_Stated exercise_
Write out the section of the source records below that begins with the line containing "Federal (164, 1023)" and ends with the line containing "Compatibility [147, 911]", both lines included, reproducing every line in that span unchanged.

(Source records)
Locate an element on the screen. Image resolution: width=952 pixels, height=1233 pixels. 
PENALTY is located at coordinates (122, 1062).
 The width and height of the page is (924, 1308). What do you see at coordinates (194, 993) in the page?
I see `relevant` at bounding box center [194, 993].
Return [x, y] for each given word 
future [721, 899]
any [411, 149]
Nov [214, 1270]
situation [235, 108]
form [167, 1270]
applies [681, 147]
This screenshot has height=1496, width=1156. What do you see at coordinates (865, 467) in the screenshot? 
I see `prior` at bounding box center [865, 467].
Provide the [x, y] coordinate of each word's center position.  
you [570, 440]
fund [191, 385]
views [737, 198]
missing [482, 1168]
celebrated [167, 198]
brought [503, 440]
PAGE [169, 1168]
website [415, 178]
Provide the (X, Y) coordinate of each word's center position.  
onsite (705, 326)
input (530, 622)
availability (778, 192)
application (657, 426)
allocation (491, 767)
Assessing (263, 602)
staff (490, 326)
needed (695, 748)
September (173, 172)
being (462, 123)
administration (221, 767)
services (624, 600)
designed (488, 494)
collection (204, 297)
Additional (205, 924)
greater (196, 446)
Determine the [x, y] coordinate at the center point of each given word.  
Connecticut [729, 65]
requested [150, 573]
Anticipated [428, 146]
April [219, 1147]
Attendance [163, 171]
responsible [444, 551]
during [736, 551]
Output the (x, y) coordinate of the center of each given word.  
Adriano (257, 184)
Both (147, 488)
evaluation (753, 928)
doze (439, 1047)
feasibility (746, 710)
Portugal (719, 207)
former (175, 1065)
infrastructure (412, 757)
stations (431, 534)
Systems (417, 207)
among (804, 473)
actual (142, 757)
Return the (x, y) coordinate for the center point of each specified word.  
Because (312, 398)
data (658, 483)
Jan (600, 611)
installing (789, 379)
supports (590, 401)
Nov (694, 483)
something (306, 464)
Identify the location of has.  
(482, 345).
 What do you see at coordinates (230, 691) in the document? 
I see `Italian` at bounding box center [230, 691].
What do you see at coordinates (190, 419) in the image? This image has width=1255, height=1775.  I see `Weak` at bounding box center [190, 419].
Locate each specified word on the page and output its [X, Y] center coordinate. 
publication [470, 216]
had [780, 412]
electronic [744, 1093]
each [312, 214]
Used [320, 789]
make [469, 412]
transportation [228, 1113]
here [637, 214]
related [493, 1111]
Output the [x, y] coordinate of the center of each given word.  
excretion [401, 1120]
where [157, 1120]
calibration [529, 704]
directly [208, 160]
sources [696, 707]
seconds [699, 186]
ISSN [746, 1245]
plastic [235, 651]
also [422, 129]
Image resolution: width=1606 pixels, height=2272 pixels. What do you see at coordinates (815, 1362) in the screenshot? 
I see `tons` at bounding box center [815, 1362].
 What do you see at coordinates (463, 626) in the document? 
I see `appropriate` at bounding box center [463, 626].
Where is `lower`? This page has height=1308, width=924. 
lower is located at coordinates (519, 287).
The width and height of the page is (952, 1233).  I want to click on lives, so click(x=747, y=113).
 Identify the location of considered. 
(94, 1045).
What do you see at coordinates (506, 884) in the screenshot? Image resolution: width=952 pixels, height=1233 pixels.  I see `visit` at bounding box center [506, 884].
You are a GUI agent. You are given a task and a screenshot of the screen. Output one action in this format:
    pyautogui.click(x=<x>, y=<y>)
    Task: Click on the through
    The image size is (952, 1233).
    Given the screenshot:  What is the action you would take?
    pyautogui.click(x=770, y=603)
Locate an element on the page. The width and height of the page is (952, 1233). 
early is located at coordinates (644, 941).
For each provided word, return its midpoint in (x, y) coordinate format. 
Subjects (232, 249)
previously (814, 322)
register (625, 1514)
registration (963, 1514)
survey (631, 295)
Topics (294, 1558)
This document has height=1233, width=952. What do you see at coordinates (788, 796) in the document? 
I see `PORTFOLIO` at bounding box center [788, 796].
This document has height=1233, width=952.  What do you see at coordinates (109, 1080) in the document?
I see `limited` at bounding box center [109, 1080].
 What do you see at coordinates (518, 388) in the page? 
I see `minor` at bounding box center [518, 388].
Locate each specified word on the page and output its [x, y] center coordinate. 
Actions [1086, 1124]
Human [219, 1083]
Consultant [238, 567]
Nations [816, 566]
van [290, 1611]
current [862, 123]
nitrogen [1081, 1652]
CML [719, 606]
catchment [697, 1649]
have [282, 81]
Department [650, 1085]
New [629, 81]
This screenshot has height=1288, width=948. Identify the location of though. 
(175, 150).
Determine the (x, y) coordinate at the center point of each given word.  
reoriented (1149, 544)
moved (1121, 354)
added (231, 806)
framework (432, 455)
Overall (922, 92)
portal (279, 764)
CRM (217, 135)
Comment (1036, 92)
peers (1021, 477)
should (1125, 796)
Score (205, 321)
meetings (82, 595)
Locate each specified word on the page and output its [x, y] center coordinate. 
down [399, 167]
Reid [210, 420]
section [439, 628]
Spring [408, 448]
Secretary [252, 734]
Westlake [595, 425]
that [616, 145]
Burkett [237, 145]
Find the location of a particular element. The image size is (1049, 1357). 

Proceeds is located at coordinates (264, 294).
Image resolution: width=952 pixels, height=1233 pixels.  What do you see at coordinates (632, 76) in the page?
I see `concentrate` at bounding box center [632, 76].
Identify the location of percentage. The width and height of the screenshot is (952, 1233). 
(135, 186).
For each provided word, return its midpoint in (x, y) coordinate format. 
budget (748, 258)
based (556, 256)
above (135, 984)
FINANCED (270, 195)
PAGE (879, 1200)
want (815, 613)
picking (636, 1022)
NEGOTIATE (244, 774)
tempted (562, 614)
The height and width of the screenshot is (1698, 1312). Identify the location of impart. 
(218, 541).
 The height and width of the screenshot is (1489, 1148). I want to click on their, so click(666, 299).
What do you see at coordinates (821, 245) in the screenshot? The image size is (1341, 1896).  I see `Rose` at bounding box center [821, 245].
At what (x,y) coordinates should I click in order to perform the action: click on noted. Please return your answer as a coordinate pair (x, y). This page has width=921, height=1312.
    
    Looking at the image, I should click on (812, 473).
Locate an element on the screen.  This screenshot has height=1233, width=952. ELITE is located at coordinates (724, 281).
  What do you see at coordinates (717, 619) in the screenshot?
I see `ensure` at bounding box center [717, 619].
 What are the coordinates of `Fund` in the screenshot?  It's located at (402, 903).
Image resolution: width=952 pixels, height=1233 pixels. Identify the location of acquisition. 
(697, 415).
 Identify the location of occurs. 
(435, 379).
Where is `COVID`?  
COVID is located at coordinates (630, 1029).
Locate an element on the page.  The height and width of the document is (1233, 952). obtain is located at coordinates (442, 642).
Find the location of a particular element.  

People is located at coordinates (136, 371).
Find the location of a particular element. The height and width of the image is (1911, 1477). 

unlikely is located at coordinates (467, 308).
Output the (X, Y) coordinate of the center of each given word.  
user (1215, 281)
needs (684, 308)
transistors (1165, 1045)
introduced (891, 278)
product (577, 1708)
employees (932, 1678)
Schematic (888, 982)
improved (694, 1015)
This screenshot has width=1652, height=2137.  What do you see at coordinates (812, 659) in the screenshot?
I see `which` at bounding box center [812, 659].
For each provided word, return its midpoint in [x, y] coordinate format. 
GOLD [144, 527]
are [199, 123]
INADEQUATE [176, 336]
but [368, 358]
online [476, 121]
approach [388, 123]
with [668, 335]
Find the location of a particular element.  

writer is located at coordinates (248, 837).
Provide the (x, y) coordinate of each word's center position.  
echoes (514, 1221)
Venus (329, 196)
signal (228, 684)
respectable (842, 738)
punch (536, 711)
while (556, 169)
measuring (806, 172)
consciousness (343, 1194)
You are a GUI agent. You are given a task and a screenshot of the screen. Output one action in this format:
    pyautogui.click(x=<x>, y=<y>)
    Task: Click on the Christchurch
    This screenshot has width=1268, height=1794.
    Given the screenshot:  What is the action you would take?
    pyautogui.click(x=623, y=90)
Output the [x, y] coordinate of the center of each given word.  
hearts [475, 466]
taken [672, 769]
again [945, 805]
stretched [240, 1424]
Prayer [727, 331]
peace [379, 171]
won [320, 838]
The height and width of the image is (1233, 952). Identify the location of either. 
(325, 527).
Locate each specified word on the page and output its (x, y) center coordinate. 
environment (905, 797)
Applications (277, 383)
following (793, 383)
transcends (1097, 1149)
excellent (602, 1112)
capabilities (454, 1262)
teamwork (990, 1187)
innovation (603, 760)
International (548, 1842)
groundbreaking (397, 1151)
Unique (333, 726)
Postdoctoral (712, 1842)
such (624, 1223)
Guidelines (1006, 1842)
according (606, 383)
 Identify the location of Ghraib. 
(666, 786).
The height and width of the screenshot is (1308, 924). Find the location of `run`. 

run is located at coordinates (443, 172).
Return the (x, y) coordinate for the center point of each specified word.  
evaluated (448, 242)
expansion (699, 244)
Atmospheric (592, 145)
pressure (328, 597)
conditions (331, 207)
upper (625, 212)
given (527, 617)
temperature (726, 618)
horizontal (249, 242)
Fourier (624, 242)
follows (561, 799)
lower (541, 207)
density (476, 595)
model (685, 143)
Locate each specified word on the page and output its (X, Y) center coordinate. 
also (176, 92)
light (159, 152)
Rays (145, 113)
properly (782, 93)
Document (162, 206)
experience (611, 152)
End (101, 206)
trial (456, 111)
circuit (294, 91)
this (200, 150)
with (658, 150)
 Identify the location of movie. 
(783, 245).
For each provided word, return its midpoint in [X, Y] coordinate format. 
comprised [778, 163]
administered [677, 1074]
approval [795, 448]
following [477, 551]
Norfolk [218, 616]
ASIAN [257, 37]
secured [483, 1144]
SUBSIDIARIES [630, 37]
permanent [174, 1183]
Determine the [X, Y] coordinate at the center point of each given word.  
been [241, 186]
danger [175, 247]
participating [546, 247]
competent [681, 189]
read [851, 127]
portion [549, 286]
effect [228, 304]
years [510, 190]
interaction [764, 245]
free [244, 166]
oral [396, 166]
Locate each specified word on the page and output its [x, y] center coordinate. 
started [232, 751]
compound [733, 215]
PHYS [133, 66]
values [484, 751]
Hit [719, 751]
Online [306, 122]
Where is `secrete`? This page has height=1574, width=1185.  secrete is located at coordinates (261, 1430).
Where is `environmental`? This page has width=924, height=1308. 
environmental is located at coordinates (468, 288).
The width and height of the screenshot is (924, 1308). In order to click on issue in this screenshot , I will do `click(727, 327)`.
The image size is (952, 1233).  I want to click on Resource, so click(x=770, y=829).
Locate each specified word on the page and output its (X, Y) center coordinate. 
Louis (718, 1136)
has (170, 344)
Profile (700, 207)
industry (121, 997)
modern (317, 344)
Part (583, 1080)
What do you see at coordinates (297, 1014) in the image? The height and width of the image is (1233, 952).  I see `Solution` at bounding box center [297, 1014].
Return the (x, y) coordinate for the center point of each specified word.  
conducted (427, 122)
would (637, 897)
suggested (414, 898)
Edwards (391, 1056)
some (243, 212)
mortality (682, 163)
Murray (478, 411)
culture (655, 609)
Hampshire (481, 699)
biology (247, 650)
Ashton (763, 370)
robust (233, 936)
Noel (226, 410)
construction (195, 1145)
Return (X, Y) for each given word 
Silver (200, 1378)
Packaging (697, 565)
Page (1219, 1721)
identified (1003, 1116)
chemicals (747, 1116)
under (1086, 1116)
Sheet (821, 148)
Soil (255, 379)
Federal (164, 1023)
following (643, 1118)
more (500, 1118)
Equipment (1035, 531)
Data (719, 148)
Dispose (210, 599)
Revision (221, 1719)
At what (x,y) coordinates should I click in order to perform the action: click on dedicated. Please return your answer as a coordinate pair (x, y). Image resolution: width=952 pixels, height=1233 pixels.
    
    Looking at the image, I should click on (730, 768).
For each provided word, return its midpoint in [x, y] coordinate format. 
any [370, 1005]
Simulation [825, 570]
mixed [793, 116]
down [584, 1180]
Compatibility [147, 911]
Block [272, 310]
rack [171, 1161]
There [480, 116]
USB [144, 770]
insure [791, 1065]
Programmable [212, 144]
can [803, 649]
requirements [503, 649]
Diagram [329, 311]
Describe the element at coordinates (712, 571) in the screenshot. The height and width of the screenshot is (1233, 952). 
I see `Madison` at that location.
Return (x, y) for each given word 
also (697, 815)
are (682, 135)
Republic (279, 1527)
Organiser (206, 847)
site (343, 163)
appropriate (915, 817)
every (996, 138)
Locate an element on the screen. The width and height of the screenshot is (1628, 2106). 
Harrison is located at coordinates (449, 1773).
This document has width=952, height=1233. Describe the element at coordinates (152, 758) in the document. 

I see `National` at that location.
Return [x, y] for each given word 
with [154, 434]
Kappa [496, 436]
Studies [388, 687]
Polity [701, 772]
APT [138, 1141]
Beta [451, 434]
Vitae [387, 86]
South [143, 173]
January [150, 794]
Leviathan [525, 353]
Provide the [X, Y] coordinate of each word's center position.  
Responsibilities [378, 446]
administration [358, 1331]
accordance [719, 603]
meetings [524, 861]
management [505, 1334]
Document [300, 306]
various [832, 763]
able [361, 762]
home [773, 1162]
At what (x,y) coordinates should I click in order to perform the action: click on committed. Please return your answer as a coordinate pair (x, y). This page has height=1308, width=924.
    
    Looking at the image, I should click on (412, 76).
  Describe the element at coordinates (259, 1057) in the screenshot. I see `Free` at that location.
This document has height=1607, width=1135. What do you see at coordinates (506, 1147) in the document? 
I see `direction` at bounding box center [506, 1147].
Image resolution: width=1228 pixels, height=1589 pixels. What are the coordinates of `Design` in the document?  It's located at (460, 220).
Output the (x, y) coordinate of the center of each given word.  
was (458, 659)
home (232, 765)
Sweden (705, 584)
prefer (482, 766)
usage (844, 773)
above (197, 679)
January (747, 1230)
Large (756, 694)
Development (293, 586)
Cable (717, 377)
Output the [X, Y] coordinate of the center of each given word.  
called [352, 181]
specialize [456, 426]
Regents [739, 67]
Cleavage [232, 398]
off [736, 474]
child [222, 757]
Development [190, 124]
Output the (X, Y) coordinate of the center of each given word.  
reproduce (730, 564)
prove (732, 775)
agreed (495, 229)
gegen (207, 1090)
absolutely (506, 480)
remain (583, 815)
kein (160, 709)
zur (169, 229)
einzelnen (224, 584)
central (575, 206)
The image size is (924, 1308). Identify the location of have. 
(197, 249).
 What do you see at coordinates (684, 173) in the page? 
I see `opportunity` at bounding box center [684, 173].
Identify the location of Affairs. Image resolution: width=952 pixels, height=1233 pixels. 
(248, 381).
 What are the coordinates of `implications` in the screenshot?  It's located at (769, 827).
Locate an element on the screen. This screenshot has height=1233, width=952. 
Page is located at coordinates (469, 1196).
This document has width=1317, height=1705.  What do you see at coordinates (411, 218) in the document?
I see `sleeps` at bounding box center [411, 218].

_Worked solution_
Federal (164, 1023)
following (643, 1118)
more (500, 1118)
Equipment (1035, 531)
Data (719, 148)
Dispose (210, 599)
Revision (221, 1719)
At what (x,y) coordinates should I click in order to perform the action: click on dedicated. Please return your answer as a coordinate pair (x, y). Image resolution: width=952 pixels, height=1233 pixels.
    
    Looking at the image, I should click on (730, 768).
For each provided word, return its midpoint in [x, y] coordinate format. 
any [370, 1005]
Simulation [825, 570]
mixed [793, 116]
down [584, 1180]
Compatibility [147, 911]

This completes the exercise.